Here’s a golden tidbit to add to the slim volume of “Moments I’ve Been Wrong”–I should run at my normal workout pace as I rehab from this newest injury (not slower, as I assumed). Danielle explained to me Monday, as I lay on my back on the mat in her PT office doing heel dips and concentrating on engaging my abs, that running slower could alter the pounding to which my body has adjusted; and also running slower will push me up on my toes and tighten my calves. Well, sweetness! I have to cut out distances over 5 miles, hill repeats and speedwork, but I don’t have to give up my 9:30’s street runs. Sounds like a good bargain to me, considering what other options could be.
I headed out Tuesday morning with that information in hand. Still sleepy at 5:30 from my Ambien CR, the cool air gently woke me all the way. That’s one thing I missed all those months I was injured and not running outside–observing in a practical and incremental way the seasons gradually bump into each other until they’ve settled into their place in the rotation.

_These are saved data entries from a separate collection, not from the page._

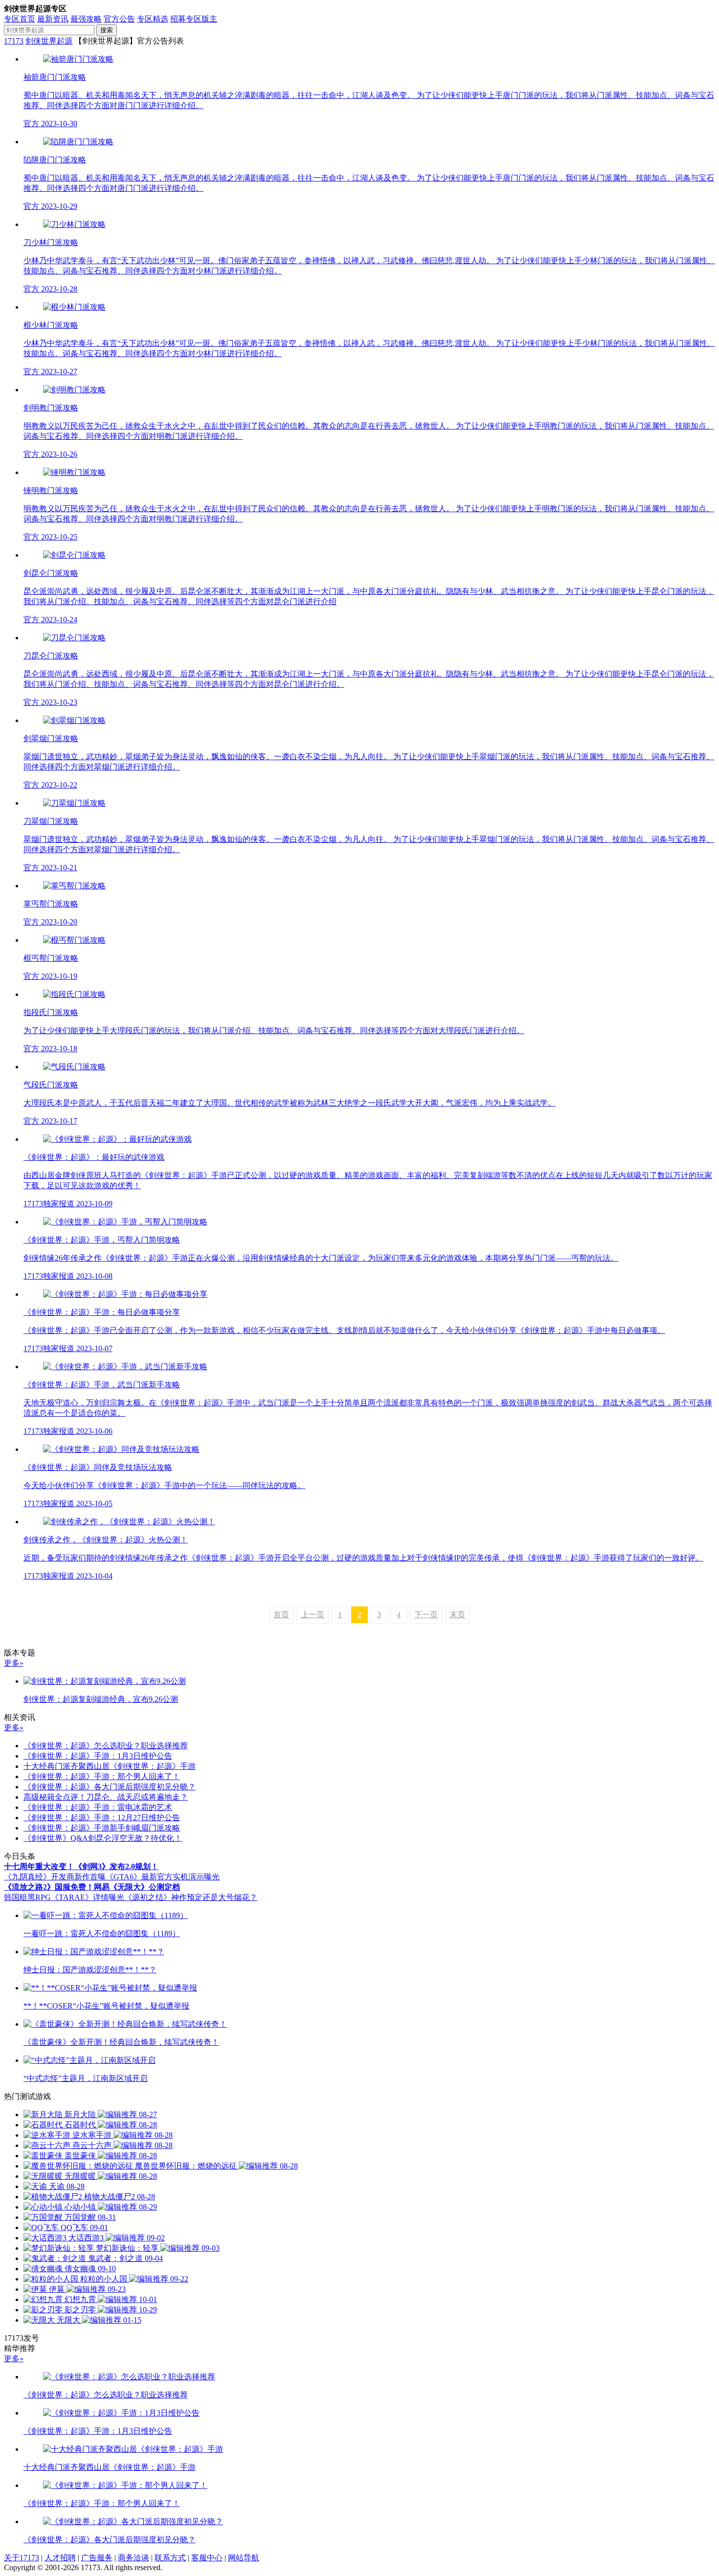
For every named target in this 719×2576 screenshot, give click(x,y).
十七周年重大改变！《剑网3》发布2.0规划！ (81, 1866)
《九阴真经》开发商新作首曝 (55, 1877)
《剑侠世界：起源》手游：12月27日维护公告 (101, 1817)
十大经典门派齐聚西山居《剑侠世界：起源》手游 (109, 1766)
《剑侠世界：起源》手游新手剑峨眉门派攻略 (101, 1828)
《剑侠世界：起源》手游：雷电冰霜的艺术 (97, 1807)
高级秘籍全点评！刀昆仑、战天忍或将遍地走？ (105, 1797)
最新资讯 (52, 19)
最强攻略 (86, 19)
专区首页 (19, 19)
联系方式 (170, 2557)
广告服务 (96, 2557)
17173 (13, 41)
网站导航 (243, 2557)
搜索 (106, 30)
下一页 (426, 1614)
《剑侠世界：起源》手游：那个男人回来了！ (101, 1776)
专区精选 (152, 19)
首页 (281, 1614)
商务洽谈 (133, 2557)
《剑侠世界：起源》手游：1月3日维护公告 (97, 1756)
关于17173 (21, 2557)
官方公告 (119, 19)
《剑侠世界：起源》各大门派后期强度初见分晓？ (109, 1787)
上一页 (312, 1614)
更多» (13, 1663)
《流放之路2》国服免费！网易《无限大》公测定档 (92, 1887)
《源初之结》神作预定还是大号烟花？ (190, 1897)
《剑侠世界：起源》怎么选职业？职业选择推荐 (105, 1745)
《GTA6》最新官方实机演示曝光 (163, 1877)
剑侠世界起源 (48, 41)
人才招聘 (60, 2557)
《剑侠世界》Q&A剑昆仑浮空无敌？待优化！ (102, 1838)
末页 (457, 1614)
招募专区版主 (193, 19)
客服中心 (207, 2557)
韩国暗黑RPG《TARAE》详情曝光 (64, 1897)
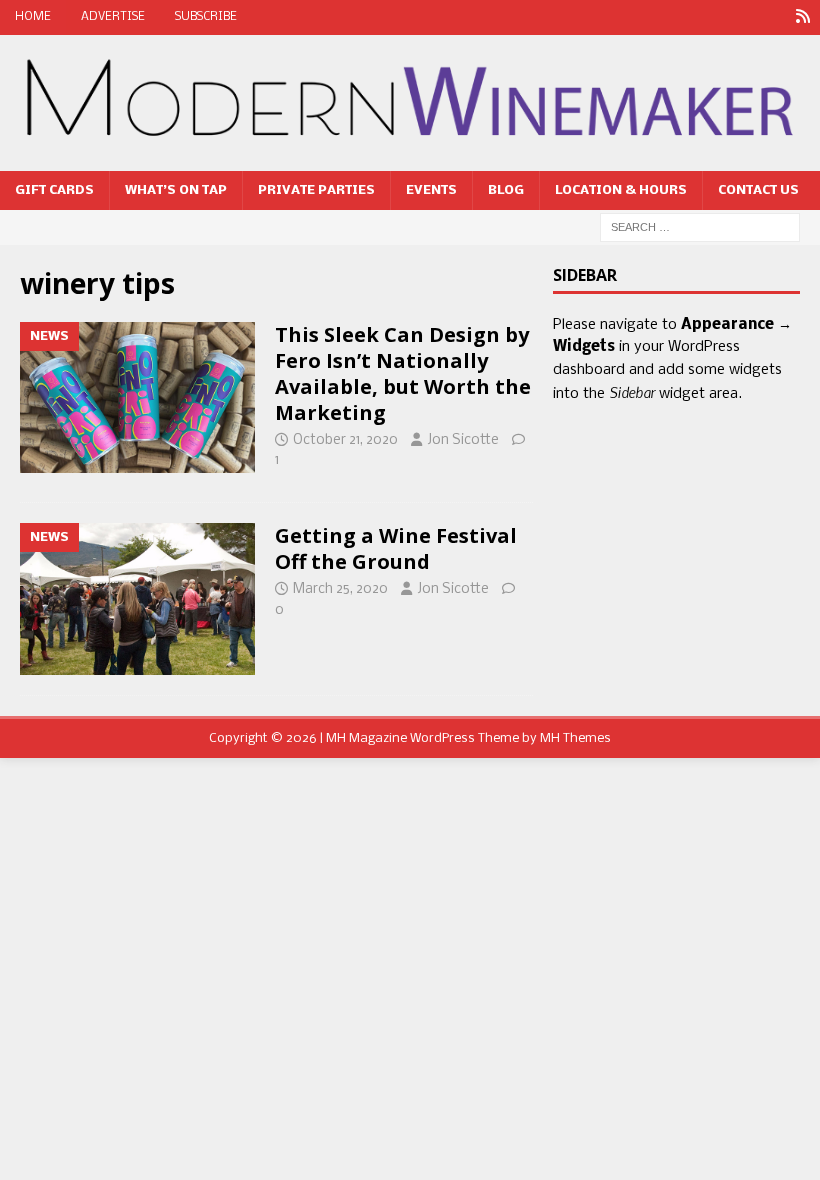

So I held nothing back as I moved up 43rd Avenue. I certainly wasn’t running at maximum effort, but I also wasn’t checking my stride. I found a pace that felt comfortable yet required a bit of oomph. Not favorite-old-sweater comfortable, rather like make-up-sex comfortable: you know how it will end but it is still exciting. The nip in the air must have been also at my heels, because my splits were like the good old days. 8:57, 8:52, 9:02. I wasn’t entirely pain free—things weren’t normal—but I felt a certain measure of relief and reassurance after my run, as if I’d been able to pull a bit of the past to run along side of me, here in the present, for a few miles.